[Dataset entries]
********************

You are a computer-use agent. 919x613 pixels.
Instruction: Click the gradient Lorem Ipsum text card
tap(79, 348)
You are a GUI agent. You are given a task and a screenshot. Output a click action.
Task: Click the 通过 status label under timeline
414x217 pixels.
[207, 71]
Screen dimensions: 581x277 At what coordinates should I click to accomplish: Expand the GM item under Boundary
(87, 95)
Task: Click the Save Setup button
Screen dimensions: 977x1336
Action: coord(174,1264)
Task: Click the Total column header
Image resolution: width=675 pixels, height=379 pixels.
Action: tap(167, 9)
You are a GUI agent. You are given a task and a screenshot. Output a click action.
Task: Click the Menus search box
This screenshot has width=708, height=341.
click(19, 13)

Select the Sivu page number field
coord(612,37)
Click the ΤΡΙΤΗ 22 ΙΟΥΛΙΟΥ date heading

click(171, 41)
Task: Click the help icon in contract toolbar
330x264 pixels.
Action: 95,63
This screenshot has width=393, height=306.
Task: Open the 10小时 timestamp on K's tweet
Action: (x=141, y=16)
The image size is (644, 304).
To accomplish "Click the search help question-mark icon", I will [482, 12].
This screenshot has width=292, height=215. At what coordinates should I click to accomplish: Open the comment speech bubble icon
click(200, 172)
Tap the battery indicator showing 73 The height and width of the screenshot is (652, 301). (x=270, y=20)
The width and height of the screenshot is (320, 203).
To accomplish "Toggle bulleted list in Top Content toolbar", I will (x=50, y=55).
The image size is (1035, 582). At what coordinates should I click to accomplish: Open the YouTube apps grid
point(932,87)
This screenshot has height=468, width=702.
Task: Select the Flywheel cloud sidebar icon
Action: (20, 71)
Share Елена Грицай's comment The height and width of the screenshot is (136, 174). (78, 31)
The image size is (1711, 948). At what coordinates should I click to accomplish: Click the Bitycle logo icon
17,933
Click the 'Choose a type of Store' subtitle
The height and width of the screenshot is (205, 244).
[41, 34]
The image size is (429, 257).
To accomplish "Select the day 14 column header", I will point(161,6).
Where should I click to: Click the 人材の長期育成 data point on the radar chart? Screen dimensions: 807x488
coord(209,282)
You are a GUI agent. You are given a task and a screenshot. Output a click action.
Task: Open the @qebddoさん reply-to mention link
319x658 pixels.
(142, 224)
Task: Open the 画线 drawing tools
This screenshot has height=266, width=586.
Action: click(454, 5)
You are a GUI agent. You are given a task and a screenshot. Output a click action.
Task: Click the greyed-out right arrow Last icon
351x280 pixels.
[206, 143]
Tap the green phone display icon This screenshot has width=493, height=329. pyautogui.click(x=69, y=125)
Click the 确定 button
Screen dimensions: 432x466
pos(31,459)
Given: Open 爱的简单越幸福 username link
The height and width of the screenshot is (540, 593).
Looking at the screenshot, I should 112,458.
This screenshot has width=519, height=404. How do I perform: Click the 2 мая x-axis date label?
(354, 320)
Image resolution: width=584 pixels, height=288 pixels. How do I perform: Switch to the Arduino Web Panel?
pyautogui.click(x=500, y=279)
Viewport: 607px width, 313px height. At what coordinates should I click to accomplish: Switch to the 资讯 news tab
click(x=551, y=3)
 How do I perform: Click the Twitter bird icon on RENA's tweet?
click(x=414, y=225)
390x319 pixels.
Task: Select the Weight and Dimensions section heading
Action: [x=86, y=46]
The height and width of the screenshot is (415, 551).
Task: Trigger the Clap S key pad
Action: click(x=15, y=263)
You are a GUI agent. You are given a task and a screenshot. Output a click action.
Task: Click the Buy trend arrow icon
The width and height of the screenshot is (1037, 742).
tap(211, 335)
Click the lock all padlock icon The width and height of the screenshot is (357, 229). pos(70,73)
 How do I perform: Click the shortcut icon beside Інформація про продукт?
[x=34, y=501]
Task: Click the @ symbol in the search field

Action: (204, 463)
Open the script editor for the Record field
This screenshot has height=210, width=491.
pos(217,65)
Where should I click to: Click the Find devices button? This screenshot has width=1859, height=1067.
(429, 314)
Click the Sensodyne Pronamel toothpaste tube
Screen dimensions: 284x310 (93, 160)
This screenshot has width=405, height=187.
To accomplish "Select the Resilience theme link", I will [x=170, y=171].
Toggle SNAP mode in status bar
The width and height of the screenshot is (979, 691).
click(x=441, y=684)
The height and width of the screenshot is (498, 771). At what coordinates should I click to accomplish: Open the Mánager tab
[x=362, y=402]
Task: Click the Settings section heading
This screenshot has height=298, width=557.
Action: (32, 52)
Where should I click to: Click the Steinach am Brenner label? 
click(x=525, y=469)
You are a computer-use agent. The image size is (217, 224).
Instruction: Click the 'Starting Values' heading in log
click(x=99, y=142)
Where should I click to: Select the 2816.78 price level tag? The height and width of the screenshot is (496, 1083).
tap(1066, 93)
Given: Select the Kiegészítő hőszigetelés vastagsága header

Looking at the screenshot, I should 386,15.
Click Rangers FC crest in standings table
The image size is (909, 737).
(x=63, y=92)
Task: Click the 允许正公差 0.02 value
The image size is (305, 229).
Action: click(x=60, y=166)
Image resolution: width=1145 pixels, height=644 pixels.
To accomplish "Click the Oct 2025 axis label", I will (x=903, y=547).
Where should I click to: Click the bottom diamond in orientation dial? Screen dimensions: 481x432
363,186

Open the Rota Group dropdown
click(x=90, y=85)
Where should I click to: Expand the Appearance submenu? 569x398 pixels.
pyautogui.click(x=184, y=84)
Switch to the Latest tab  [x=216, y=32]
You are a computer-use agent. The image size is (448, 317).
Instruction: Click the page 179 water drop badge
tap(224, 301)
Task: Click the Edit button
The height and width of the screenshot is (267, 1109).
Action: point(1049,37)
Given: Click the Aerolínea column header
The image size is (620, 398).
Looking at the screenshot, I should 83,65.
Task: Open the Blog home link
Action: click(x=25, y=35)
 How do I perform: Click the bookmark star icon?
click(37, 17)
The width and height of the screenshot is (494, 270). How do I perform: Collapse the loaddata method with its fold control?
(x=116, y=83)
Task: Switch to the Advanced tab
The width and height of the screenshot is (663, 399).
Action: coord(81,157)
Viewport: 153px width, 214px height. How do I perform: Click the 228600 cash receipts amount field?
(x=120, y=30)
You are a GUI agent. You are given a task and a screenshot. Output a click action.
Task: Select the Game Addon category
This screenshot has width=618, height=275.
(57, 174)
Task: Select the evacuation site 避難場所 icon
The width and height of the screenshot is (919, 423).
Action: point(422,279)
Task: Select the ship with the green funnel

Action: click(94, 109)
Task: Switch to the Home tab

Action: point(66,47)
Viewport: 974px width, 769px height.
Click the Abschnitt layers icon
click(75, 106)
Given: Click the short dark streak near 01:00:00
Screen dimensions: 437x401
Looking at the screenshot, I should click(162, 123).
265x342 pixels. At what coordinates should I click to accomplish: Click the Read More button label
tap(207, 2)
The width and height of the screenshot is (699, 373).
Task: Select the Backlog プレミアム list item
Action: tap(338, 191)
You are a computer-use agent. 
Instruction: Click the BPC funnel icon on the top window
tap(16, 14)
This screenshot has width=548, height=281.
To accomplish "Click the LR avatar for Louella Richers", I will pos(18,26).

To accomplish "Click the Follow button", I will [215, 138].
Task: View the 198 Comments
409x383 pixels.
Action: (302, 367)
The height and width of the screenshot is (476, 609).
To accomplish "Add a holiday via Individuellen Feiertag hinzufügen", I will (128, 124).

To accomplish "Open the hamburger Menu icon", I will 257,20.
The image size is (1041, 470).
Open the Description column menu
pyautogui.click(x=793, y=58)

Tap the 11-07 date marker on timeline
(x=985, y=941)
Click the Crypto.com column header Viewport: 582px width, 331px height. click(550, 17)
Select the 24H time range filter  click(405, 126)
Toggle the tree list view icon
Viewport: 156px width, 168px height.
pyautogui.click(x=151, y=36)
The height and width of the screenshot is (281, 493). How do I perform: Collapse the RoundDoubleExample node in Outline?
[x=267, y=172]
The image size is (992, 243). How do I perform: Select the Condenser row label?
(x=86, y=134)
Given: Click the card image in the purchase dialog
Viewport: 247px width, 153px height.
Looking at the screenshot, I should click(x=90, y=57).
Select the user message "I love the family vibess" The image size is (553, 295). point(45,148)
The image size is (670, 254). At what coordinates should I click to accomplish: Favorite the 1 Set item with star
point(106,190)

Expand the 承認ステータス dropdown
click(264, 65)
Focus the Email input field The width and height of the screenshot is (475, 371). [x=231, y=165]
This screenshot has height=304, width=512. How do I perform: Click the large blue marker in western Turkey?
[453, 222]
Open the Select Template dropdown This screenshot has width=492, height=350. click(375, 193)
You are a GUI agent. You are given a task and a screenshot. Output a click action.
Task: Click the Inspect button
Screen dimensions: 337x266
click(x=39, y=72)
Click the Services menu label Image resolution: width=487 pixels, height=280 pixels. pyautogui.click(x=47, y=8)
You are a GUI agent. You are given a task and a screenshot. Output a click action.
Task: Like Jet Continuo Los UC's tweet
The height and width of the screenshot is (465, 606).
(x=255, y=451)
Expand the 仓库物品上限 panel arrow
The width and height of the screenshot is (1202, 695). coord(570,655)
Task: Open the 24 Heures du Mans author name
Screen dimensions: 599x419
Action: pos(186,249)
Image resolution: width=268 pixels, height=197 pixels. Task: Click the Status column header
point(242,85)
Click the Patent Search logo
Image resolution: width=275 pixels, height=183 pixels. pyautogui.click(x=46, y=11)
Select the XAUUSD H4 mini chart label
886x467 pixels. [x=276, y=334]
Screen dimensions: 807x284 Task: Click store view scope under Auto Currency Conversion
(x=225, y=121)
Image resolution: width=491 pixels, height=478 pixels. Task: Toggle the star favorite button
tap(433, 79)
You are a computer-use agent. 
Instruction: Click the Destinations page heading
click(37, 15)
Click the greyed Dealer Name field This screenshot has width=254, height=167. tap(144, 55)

********************

**TASK BRIEF:** In the data above, find each line that has the word "toolbar" and copy it out.

**ANSWER TO THIS PROBLEM:**
Task: Click the help icon in contract toolbar
To accomplish "Toggle bulleted list in Top Content toolbar", I will (x=50, y=55).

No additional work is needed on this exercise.